Task inputs section start

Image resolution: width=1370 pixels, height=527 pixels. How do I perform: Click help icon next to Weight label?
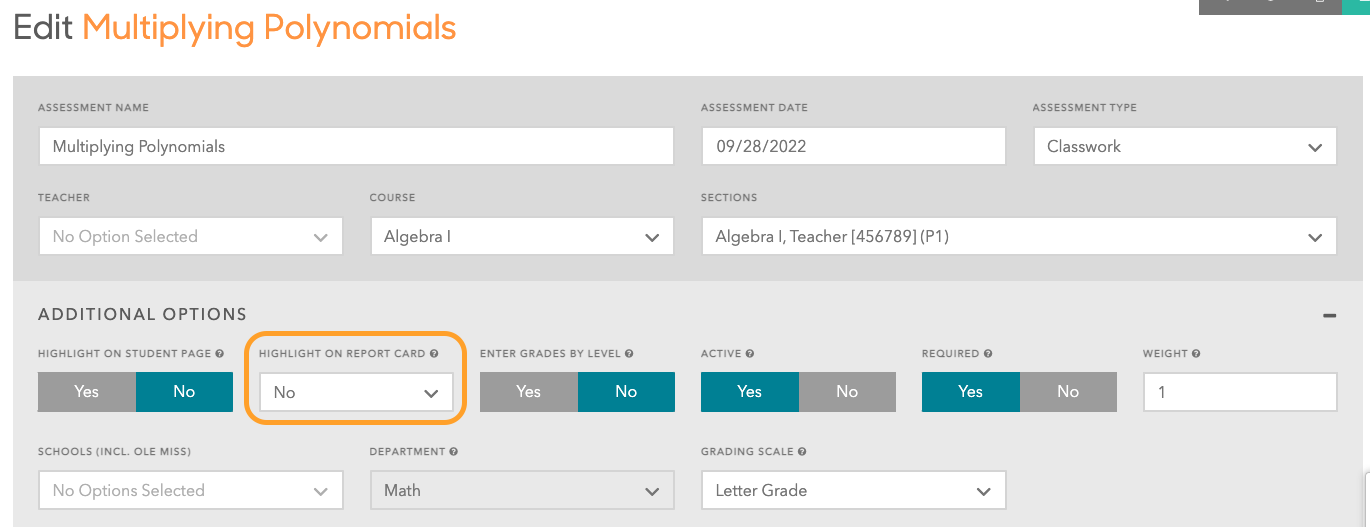tap(1197, 354)
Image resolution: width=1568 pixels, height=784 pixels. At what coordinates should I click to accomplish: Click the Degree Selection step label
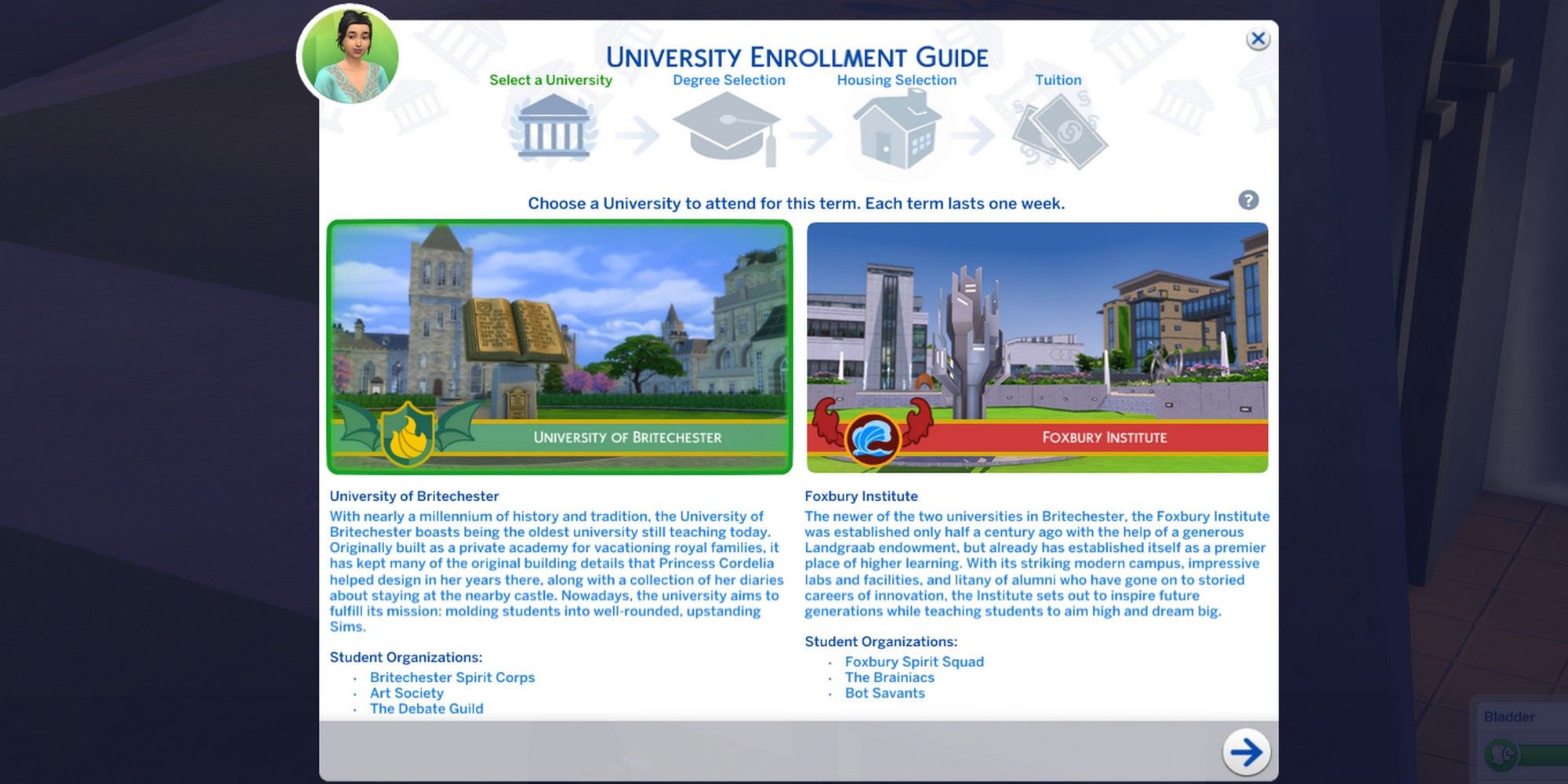(x=728, y=80)
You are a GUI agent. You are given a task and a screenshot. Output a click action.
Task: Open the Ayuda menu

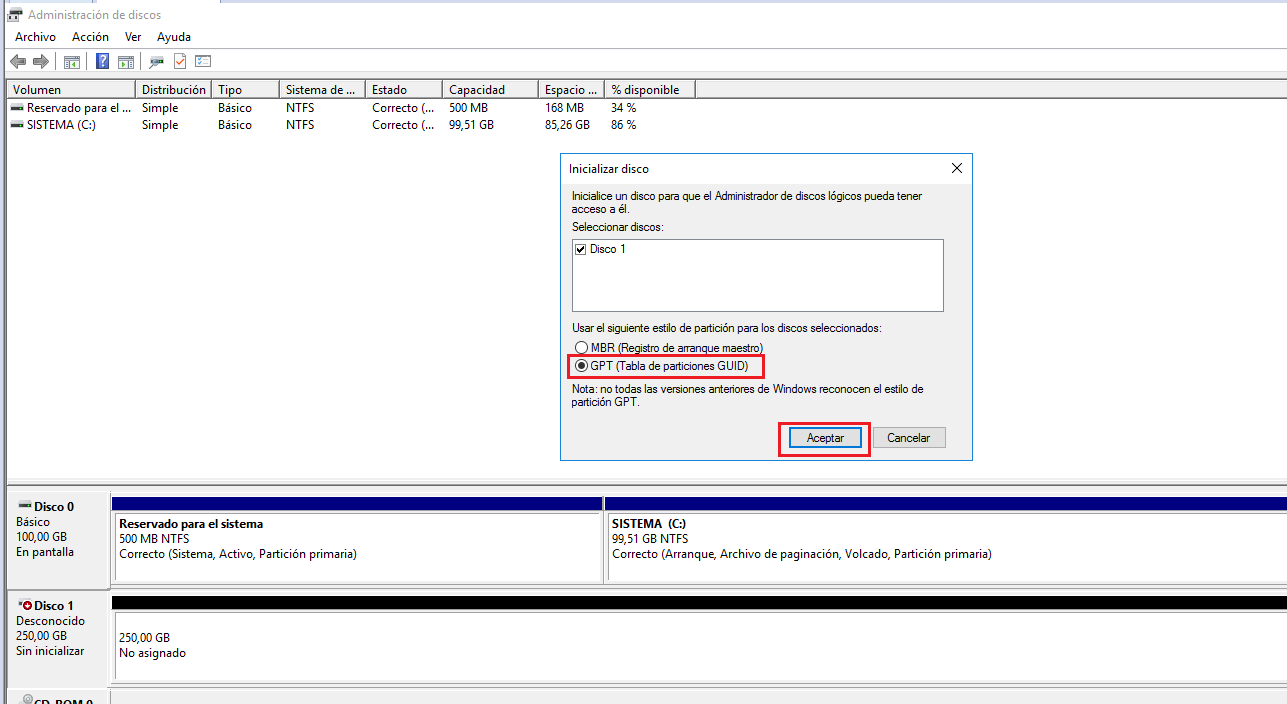[173, 36]
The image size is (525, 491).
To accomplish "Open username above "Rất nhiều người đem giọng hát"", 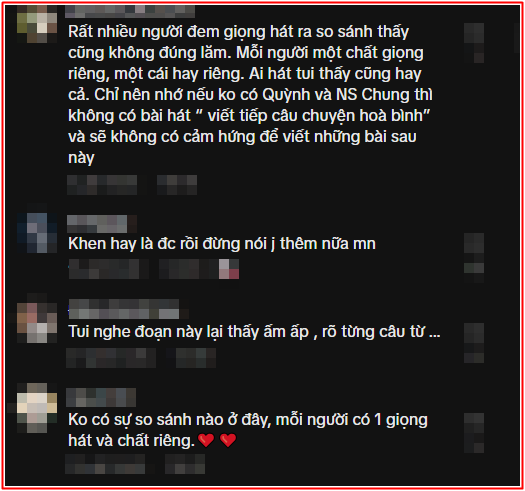I will click(130, 11).
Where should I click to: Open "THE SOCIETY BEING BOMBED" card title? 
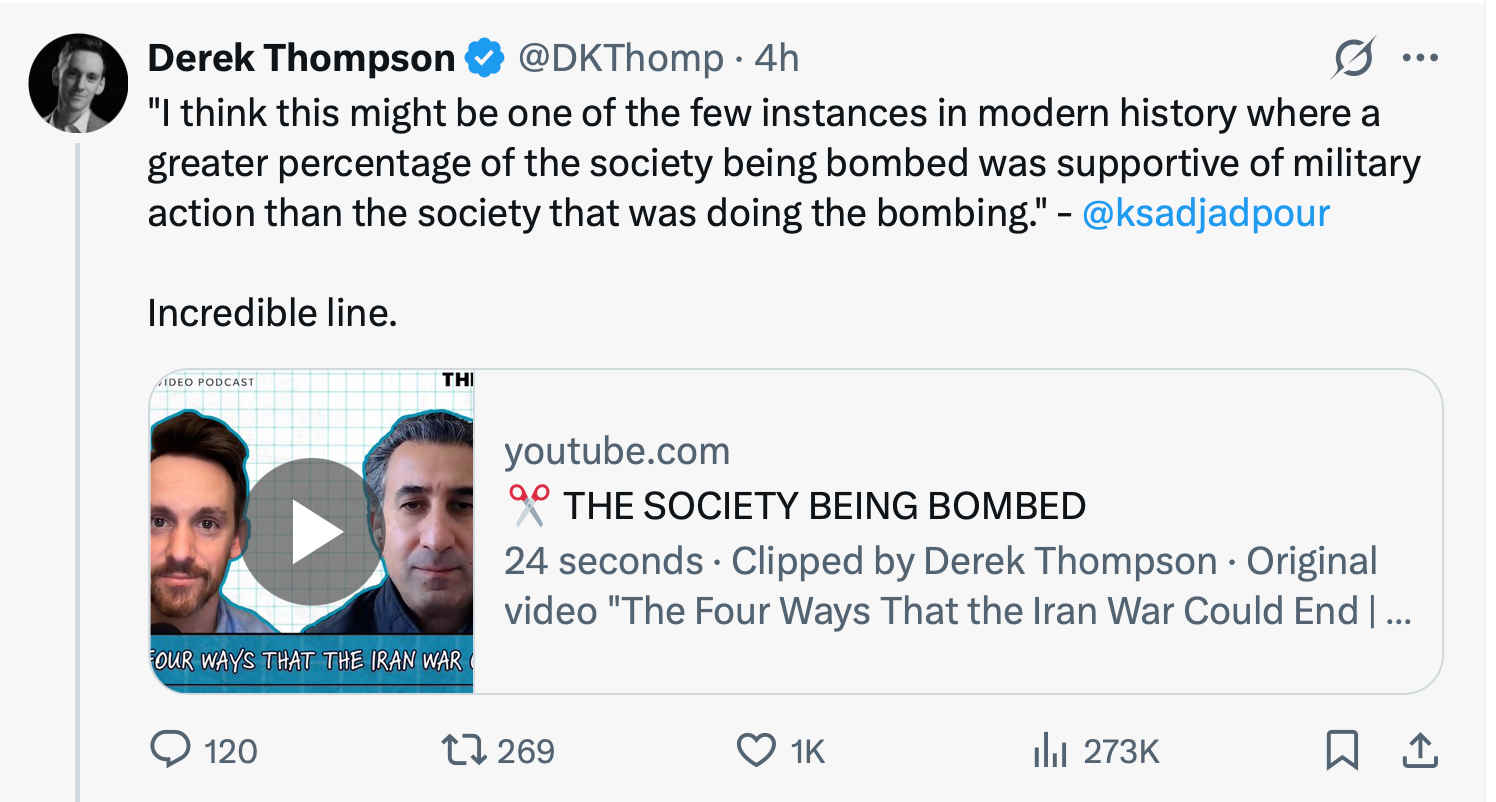tap(823, 506)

Task inputs section end

* [Required work]: Retyped exactly, the lines from the one holding "Where should I" through the last line of the data above are the whole answer. Pictures stay out.

* [Written response]:
Where should I click to: Open "THE SOCIETY BEING BOMBED" card title? 
tap(823, 506)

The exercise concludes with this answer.